As with other great wits like Oscar Wilde, then, the life is the achievement; and the life is summed up in - the life is - the four volumes of autobiography - Unreliable Memoirs, Falling Towards England, May Week Was in June - of which this is the latest, and which surely will be read on and on, a permanent legacy (and “clearly another volume will be necessary”). This is the volume which deals with life after university: the world of work. And the answer to the question above is here too, because James (like many of us) did not plan his career, but fell into it. The falling was longer and bumpier than Alice’s down the rabbit hole, and he writes engagingly here of his inability to say no, and of how his addictive personality combined with effortful overwork and alcohol and dope overuse to leave him without regular income until his early 30s.
For most of this time, and beyond, James was a jobbing reviewer and critic, living on thin and irregular cheques until he simultaneously accepted two full time jobs hundreds of miles apart: as presenter and writer of Granada TV’s Cinema, and as the Observer newspaper’s TV critic. And so his twin loves of hearing his own voice and seeing his own words in print were firmly fused, never really to be parted.
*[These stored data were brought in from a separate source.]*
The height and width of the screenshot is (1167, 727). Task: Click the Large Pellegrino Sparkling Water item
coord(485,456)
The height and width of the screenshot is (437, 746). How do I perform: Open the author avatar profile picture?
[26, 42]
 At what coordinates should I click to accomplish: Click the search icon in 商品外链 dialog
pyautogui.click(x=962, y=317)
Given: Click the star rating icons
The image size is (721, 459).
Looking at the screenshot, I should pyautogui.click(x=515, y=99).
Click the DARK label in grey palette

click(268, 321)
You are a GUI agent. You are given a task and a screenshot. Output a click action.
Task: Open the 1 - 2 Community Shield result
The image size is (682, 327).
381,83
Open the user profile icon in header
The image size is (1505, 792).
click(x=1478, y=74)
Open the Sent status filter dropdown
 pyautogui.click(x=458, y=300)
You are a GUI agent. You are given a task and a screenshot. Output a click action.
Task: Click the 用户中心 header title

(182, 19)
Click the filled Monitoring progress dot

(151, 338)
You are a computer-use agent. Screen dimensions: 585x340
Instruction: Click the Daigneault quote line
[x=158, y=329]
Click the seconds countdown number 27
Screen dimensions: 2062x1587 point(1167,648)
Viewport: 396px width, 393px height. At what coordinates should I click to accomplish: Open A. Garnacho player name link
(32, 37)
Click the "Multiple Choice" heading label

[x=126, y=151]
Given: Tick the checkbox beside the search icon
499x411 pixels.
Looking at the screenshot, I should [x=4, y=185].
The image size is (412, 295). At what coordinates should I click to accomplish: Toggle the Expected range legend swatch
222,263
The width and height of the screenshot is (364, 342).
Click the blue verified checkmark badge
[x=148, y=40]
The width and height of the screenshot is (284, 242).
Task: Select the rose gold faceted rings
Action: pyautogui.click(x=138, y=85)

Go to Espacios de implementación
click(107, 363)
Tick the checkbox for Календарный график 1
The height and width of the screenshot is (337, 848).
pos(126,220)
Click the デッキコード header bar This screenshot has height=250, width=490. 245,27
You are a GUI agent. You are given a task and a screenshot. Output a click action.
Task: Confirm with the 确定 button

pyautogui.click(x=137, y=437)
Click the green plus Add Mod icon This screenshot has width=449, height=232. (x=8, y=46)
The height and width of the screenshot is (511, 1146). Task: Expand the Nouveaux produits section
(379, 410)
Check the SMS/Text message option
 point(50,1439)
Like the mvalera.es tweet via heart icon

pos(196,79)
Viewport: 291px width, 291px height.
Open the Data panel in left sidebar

It’s James’s wit as much as his erudition that he’s known for, and he still has the masterful way with capturing an image: Richard Burton’s head “was as big as a tea chest. You had to lean sideways to look past him.” Another actor is “possessed of features so finely chiselled that he appeared to be in profile even when viewed from front on.” A stuntman in a mishap “smashed his spine into a string of broken beads.”
And James is a fund of stories not only interesting but beautifully told about the infamous and unfamous, such as the secret desire of Jack Cardiff, Powell and Pressburger’s gifted cinematographer, to make a film out of an atrocious historical potboiler with what Cardiff considered “marvellous dialogue” (”Gadzooks! Fain would I not face thy glittering blade, Dinwiddie”). The reason for this was that Cardiff
was an interpretive artist, not a creative one, and the raw stuff of movies - the script - depended on a mystery he was not equipped to penetrate. … For Jack, the written word was magic …[He] thought that words, any words, had a numinous status simply because they had been written down.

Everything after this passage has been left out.